Based on the net investment position, you can approximately estimate the level of the country’s net investment income for its foreign assets and liabilities, which in some countries is a major item in the budget revenue and current account balance of payments. In principle, a rough estimate of investment income from abroad can be based on an assessment of the net foreign investment of a given country and the prevailing average interest rate on such assets over the past year. Typically, the Libor bet plus a small premium of 1 -1.5 percentage points is used. However, if the rate of income on external assets is greater than payments on external liabilities, net investment income will be positive, while a net investment position may be negative, for example, as a result of, that in the early years, dividends are usually less than the amount of equity investments.

Brief conclusions. So, “under the line” of the balance of payments, reserve assets are shown – the country’s international highly liquid assets, which are under the control of its monetary authorities or government and at any time can be used by them to finance the balance of payments deficit and regulate the national currency. The main criterion for classifying an asset as a reserve is to determine whether the government or the Central Bank can exercise real and direct control over it. The country’s reserve assets include monetary gold, SDR, reserve position in the IMF, foreign exchange and other assets. Countries experiencing difficulties in financing the negative balance of payments may resort to its exclusive financing – operations carried out by agreement and with the support of their foreign partners in order to reduce the negative balance to the level, which can be financed by traditional means. Among them – cancellation of external debt, exchange of debt on shares, borrowing to settle the balance of payments, re-issuance of debt and late payments on debt.
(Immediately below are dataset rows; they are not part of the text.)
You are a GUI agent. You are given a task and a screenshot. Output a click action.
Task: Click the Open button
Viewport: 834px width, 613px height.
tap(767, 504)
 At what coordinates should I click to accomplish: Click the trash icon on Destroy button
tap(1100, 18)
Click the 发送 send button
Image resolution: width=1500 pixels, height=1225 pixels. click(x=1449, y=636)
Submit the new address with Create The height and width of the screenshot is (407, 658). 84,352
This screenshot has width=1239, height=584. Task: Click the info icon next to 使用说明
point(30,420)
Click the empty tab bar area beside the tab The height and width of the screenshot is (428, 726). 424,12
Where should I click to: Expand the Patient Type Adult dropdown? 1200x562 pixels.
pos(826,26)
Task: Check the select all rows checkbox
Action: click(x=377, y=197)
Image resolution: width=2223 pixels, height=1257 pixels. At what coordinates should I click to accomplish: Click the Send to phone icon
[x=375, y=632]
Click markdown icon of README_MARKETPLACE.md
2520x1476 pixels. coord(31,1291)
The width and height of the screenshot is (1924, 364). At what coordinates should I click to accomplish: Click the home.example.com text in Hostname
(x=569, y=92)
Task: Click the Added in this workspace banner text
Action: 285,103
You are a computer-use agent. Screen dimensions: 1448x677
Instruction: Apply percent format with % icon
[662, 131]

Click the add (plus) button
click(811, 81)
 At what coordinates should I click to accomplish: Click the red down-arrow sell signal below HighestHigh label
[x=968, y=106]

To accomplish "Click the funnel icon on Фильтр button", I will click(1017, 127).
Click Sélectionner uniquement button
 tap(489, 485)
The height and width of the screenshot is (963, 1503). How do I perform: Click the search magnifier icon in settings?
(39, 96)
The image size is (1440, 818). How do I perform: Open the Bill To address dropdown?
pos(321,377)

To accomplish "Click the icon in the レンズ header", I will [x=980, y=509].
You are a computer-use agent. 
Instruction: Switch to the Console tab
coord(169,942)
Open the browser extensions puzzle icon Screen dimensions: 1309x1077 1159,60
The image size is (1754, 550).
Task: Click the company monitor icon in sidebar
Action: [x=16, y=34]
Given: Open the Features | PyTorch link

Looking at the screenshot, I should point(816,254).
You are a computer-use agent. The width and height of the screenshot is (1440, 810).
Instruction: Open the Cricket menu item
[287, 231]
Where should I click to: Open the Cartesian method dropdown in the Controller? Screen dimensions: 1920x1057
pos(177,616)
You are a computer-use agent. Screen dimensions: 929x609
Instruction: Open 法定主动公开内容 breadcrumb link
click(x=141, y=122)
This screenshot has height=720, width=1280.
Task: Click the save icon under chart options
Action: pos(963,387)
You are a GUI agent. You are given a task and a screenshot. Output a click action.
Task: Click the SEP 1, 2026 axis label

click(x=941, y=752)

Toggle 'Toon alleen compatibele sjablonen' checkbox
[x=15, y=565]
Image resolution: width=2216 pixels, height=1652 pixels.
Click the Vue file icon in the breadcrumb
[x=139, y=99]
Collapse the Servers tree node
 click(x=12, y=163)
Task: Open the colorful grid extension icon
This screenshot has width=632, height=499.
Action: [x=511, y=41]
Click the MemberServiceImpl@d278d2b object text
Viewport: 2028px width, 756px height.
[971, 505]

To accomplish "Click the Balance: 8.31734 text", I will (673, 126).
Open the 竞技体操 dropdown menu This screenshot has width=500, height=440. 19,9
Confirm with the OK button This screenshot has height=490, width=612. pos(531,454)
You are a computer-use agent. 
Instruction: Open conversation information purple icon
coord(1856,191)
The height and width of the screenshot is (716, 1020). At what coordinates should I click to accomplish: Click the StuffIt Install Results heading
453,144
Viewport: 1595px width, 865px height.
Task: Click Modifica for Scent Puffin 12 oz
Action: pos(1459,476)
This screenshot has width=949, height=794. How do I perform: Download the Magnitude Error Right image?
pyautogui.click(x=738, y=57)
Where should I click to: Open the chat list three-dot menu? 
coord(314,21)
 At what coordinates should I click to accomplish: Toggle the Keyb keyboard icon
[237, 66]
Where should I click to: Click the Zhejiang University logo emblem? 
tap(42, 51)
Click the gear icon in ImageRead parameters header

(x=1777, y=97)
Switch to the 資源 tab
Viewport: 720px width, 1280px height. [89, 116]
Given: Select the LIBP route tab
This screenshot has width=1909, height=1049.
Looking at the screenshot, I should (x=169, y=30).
The statistical report produced from the balance of payments is the balance of international investments, showing the accumulated reserves of external financial assets and liabilities of the country. The balance of international investment at the end of a certain period, called the investment position, reflects the combination of financial transactions, cost changes and other adjustment procedures that took place during the period under review, and determines the amount of external assets and liabilities of the country. A net investment position shows the ratio of international financial resources available to the country and its debt to other countries.